DATA TO USE: Begin

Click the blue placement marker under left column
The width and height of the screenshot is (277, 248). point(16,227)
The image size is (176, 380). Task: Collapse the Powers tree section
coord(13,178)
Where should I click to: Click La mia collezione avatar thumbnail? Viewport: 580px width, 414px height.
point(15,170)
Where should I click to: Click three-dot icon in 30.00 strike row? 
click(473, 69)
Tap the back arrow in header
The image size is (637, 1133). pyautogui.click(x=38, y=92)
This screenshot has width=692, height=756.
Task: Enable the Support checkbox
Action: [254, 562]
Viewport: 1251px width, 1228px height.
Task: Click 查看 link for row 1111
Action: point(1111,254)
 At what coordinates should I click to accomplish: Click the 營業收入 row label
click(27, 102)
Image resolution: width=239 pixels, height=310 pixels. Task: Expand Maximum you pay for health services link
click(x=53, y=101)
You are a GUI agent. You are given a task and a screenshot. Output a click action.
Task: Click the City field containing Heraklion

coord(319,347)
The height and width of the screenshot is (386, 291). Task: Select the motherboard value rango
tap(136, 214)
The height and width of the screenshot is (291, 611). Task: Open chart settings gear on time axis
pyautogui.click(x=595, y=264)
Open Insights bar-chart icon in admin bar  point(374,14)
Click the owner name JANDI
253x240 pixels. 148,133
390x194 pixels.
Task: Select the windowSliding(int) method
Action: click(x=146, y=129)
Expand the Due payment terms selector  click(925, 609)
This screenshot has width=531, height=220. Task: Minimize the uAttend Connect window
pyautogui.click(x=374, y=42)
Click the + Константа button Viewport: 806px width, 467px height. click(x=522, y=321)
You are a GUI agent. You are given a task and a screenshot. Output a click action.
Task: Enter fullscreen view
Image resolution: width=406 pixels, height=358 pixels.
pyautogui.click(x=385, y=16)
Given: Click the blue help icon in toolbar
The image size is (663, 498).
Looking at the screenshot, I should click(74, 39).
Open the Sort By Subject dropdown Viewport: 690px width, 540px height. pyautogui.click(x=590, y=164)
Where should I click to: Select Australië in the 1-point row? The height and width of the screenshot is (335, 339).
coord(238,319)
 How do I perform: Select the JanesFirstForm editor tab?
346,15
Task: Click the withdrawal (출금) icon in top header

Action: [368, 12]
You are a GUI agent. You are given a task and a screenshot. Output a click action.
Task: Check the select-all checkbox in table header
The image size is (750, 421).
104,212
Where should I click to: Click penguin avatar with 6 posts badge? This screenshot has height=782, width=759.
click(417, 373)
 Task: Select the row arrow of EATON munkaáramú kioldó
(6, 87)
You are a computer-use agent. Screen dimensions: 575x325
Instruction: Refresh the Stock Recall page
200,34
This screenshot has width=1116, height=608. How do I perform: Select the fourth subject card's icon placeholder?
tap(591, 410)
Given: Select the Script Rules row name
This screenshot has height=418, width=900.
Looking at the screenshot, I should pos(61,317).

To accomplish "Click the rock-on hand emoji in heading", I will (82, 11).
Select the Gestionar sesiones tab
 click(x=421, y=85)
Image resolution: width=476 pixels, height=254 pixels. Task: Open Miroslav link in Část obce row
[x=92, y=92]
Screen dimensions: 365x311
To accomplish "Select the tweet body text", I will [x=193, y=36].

DATA TO USE: End

## ASSIGNMENT
Each line of the data above is to be duplicated exactly.

## WORKED SOLUTION
Click the blue placement marker under left column
The width and height of the screenshot is (277, 248). point(16,227)
The image size is (176, 380). Task: Collapse the Powers tree section
coord(13,178)
Where should I click to: Click La mia collezione avatar thumbnail? Viewport: 580px width, 414px height.
point(15,170)
Where should I click to: Click three-dot icon in 30.00 strike row? 
click(473, 69)
Tap the back arrow in header
The image size is (637, 1133). pyautogui.click(x=38, y=92)
This screenshot has width=692, height=756.
Task: Enable the Support checkbox
Action: [254, 562]
Viewport: 1251px width, 1228px height.
Task: Click 查看 link for row 1111
Action: point(1111,254)
 At what coordinates should I click to accomplish: Click the 營業收入 row label
click(27, 102)
Image resolution: width=239 pixels, height=310 pixels. Task: Expand Maximum you pay for health services link
click(x=53, y=101)
You are a GUI agent. You are given a task and a screenshot. Output a click action.
Task: Click the City field containing Heraklion

coord(319,347)
The height and width of the screenshot is (386, 291). Task: Select the motherboard value rango
tap(136, 214)
The height and width of the screenshot is (291, 611). Task: Open chart settings gear on time axis
pyautogui.click(x=595, y=264)
Open Insights bar-chart icon in admin bar  point(374,14)
Click the owner name JANDI
253x240 pixels. 148,133
390x194 pixels.
Task: Select the windowSliding(int) method
Action: click(x=146, y=129)
Expand the Due payment terms selector  click(925, 609)
This screenshot has width=531, height=220. Task: Minimize the uAttend Connect window
pyautogui.click(x=374, y=42)
Click the + Константа button Viewport: 806px width, 467px height. click(x=522, y=321)
You are a GUI agent. You are given a task and a screenshot. Output a click action.
Task: Enter fullscreen view
Image resolution: width=406 pixels, height=358 pixels.
pyautogui.click(x=385, y=16)
Given: Click the blue help icon in toolbar
The image size is (663, 498).
Looking at the screenshot, I should click(74, 39).
Open the Sort By Subject dropdown Viewport: 690px width, 540px height. pyautogui.click(x=590, y=164)
Where should I click to: Select Australië in the 1-point row? The height and width of the screenshot is (335, 339).
coord(238,319)
 How do I perform: Select the JanesFirstForm editor tab?
346,15
Task: Click the withdrawal (출금) icon in top header

Action: [368, 12]
You are a GUI agent. You are given a task and a screenshot. Output a click action.
Task: Check the select-all checkbox in table header
The image size is (750, 421).
104,212
Where should I click to: Click penguin avatar with 6 posts badge? This screenshot has height=782, width=759.
click(417, 373)
 Task: Select the row arrow of EATON munkaáramú kioldó
(6, 87)
You are a computer-use agent. Screen dimensions: 575x325
Instruction: Refresh the Stock Recall page
200,34
This screenshot has width=1116, height=608. How do I perform: Select the fourth subject card's icon placeholder?
tap(591, 410)
Given: Select the Script Rules row name
This screenshot has height=418, width=900.
Looking at the screenshot, I should pos(61,317).

To accomplish "Click the rock-on hand emoji in heading", I will (82, 11).
Select the Gestionar sesiones tab
 click(x=421, y=85)
Image resolution: width=476 pixels, height=254 pixels. Task: Open Miroslav link in Část obce row
[x=92, y=92]
Screen dimensions: 365x311
To accomplish "Select the tweet body text", I will [x=193, y=36].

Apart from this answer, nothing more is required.